[Collected data entries]
________________
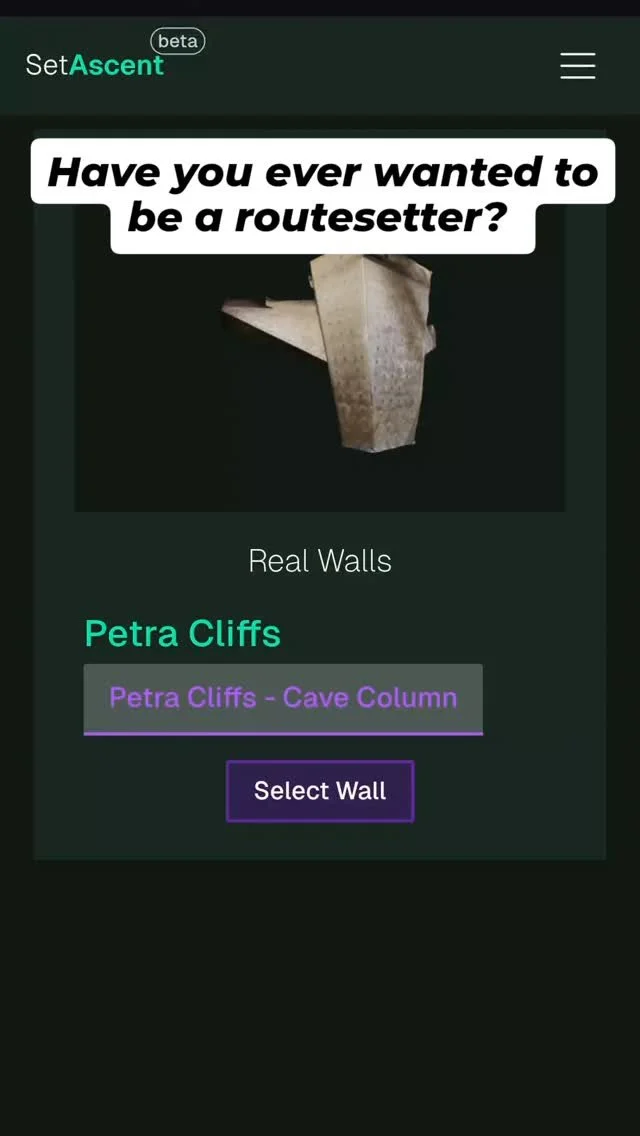Click the SetAscent logo
Image resolution: width=640 pixels, height=1136 pixels.
pos(95,65)
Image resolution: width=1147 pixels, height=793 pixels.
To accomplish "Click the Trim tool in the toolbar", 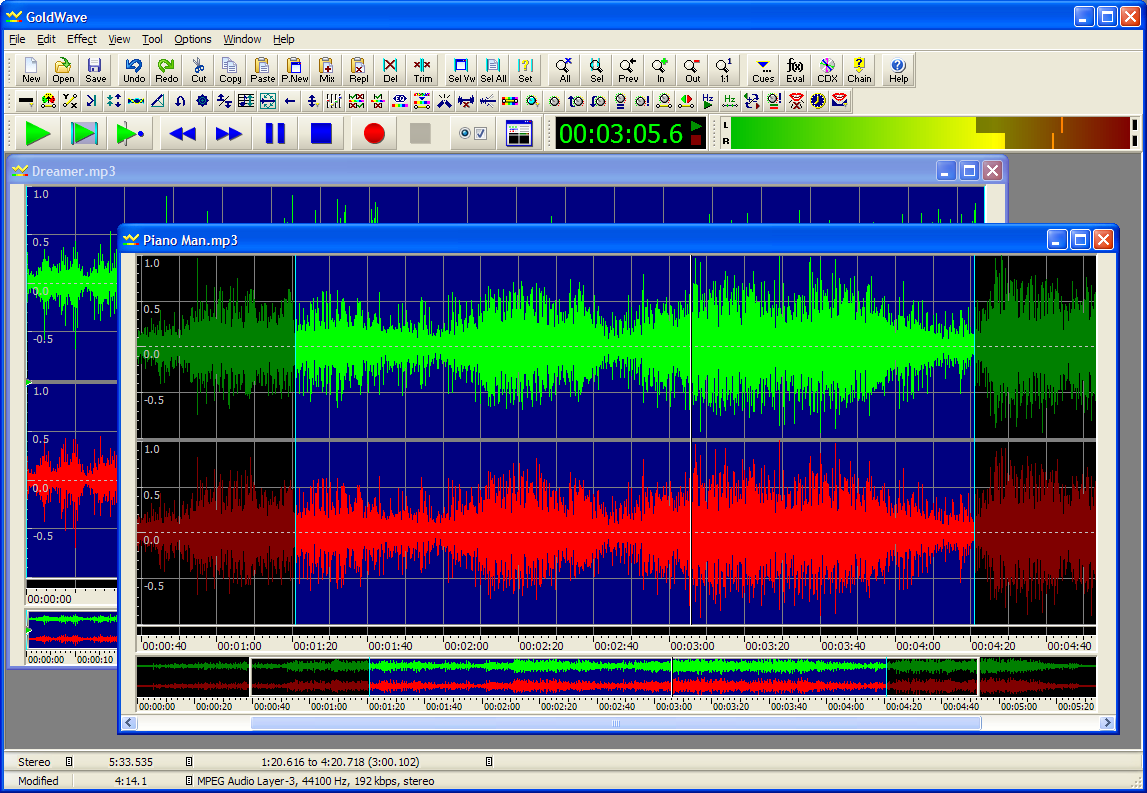I will click(423, 70).
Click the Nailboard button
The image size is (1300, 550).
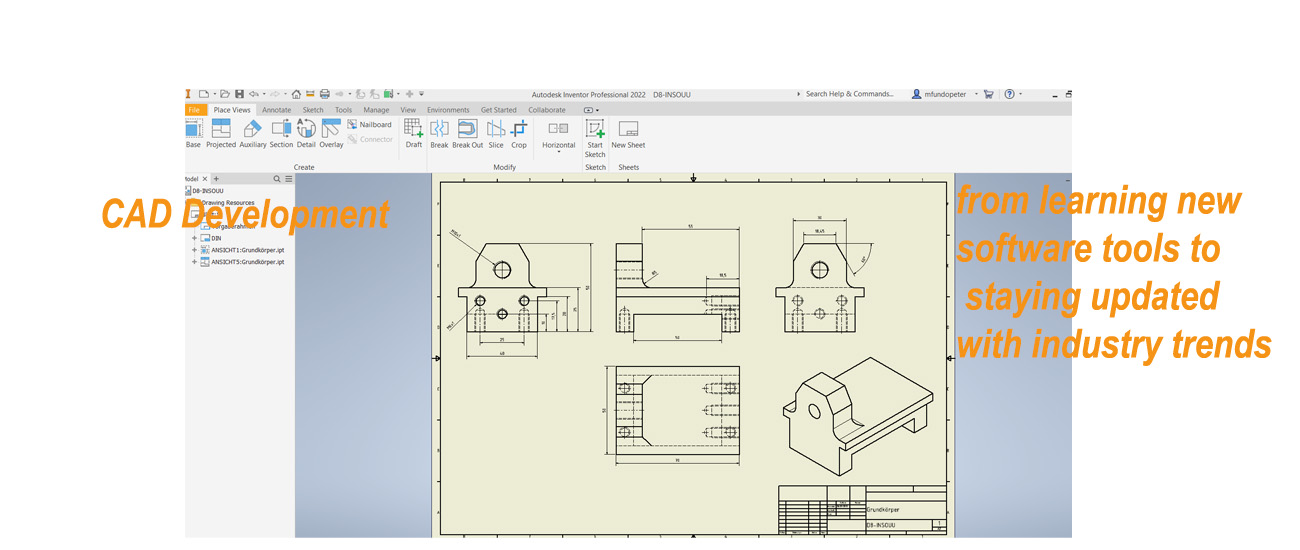[369, 125]
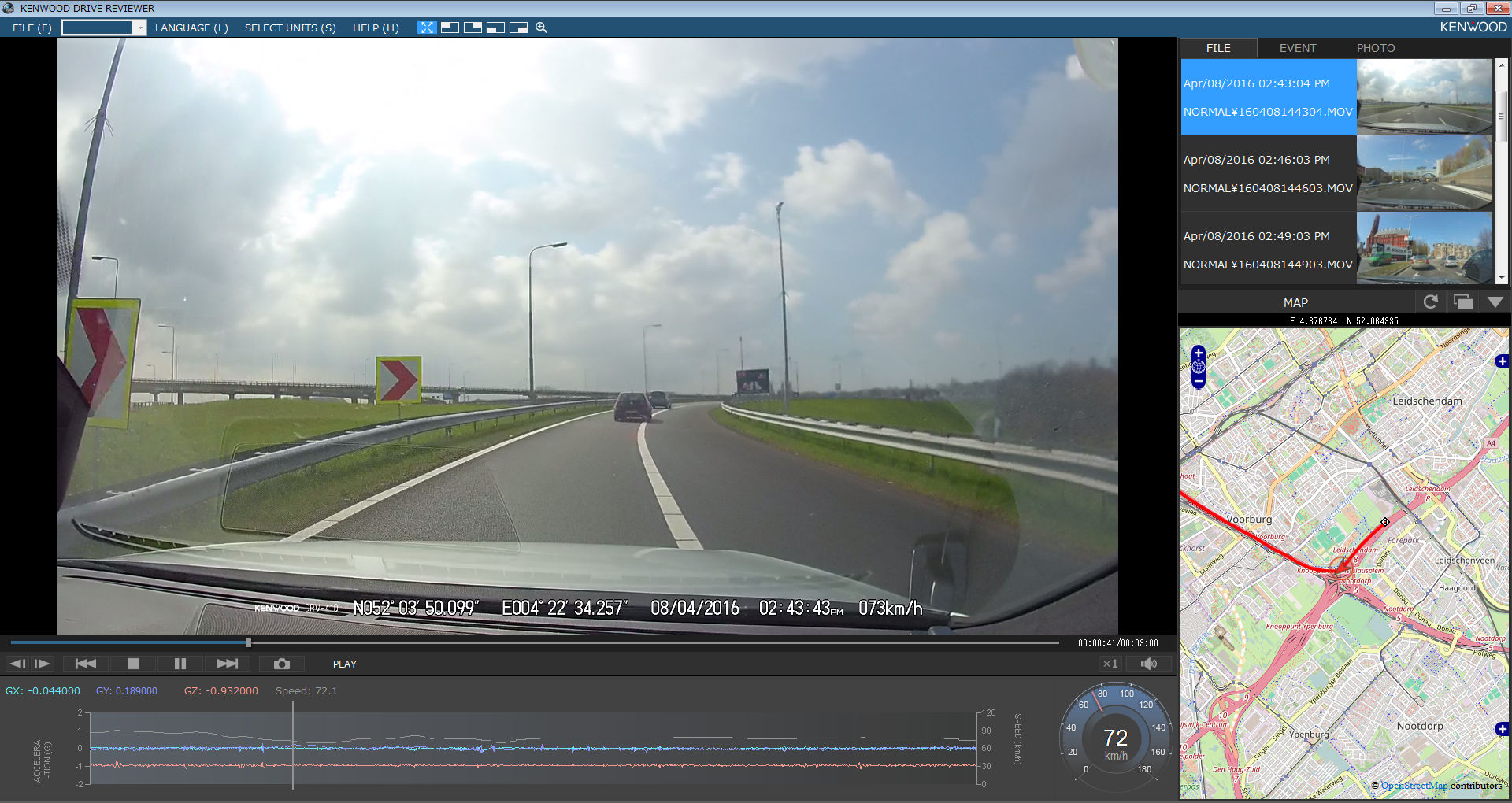Mute the audio with the speaker icon
Image resolution: width=1512 pixels, height=803 pixels.
(x=1149, y=664)
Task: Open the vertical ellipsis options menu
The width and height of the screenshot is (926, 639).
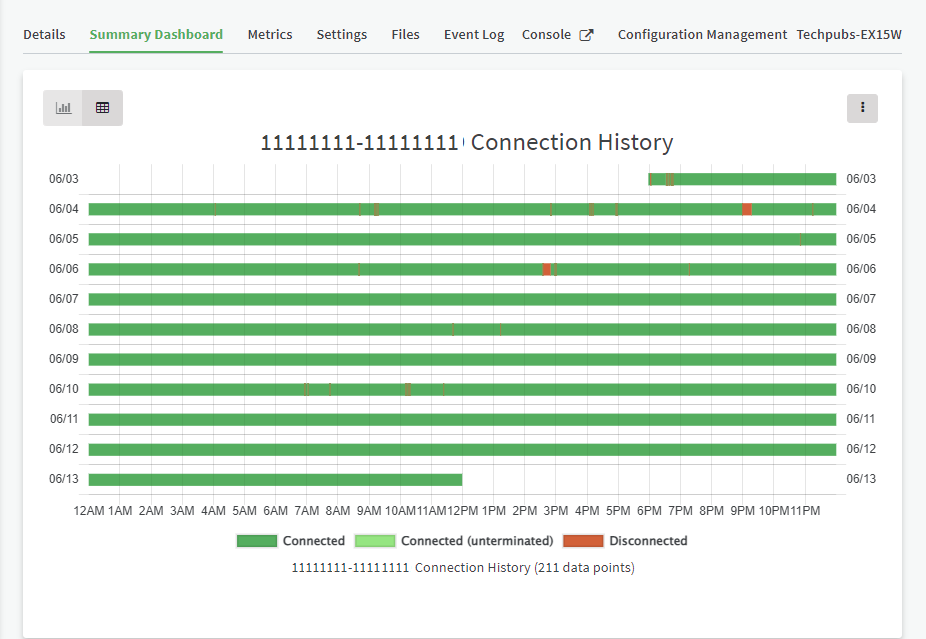Action: tap(862, 108)
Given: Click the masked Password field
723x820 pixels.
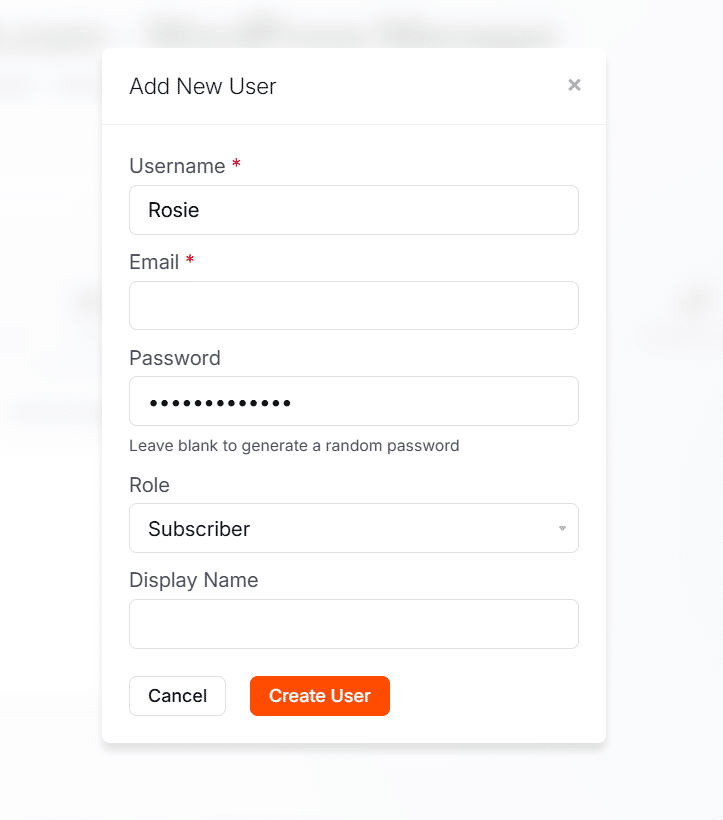Looking at the screenshot, I should [x=353, y=401].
________________
• [How to complete this task] Write each line exactly as it appears, from the line that holds "Click the Nailboard button" through the closing line of the data above, and leave every picture out.

• [Task response]
Click the Nailboard button
The image size is (1300, 550).
[369, 125]
Mute the audio with the speaker icon
Image resolution: width=1512 pixels, height=803 pixels.
(x=1149, y=664)
Task: Open the vertical ellipsis options menu
The width and height of the screenshot is (926, 639).
Action: tap(862, 108)
Given: Click the masked Password field
723x820 pixels.
Looking at the screenshot, I should [x=353, y=401].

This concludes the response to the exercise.